DO CT, MRI, AND PET SCANS REDUCE CANCER DEATH RATES? THESE IMAGING PROCEDURES MAKE UP 57% OF COSTS OF TREATING CANCER. ARE THEY WORTH IT?
National Bureau of Economic Working Paper “Has Medical Innovation Reduced Cancer Mortality? Yes, the working paper says. It has caused a 40% drop in cancer mortality between 1996 and 2006 due to imaging innovation, and only 25% decline due to drug innovation. But investigators in Duke study in current JAMA are not so sure about imaging costs and drops in cancer mortality. They say it is impossible to tell if costs of CT, MRI, and PET scans help in reducing cancer mortality. Laurence Baker, professor at Stanford and Head of Health Services Research says, “No one wants to live in a world without MRI or PET scans. We have had a hard time figuring out when to use them and when not to.”
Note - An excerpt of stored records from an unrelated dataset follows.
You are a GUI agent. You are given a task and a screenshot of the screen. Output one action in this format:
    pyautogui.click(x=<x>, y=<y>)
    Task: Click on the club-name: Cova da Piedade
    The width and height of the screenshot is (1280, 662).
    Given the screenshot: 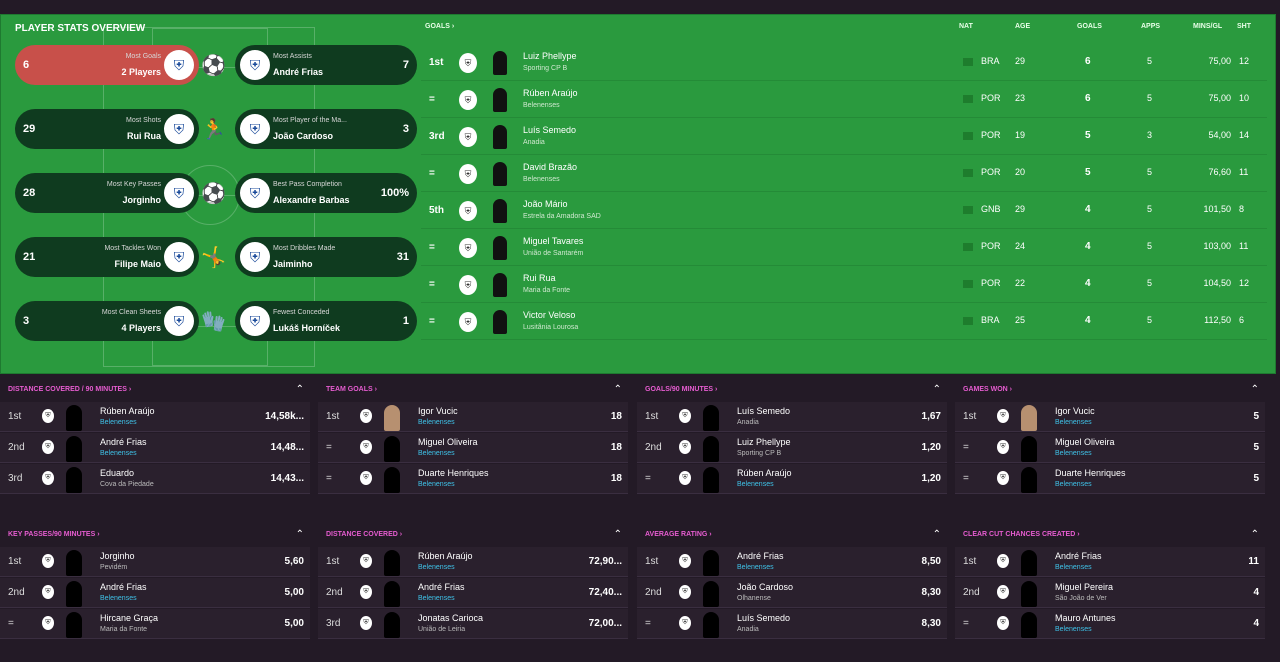 What is the action you would take?
    pyautogui.click(x=127, y=484)
    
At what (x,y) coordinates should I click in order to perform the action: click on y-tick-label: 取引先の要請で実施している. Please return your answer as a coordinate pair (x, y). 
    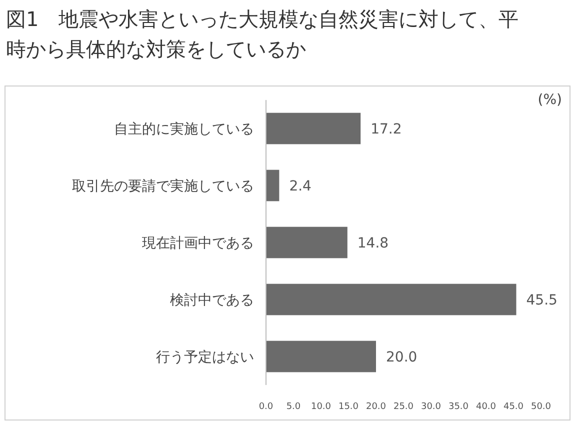
    Looking at the image, I should click on (163, 186).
IF OBAMA HEALTH PLAN IS SO GREAT, WHY DO MUST AMERICANS DISAPPROVE?
Real Clear Politics, Here are the facts, as shown by average of major polls, of Approval and Disapproval Obama and Democrats' Health Care Plans

Poll, Favor, Oppose, Spread


RCP Average 40.2, 52.7, +12.5


Rasmussen Reports 38, 58, +20

Democracy Corps 42, 49, +7

Quinnipiac 39, 53, +14

Associated Press 39, 50, +11

GWU/Battleground 44, 52, +8

FOX News 39, 54, +15

Conclusion: No Obama bump yet, but it’s a long way from April to November.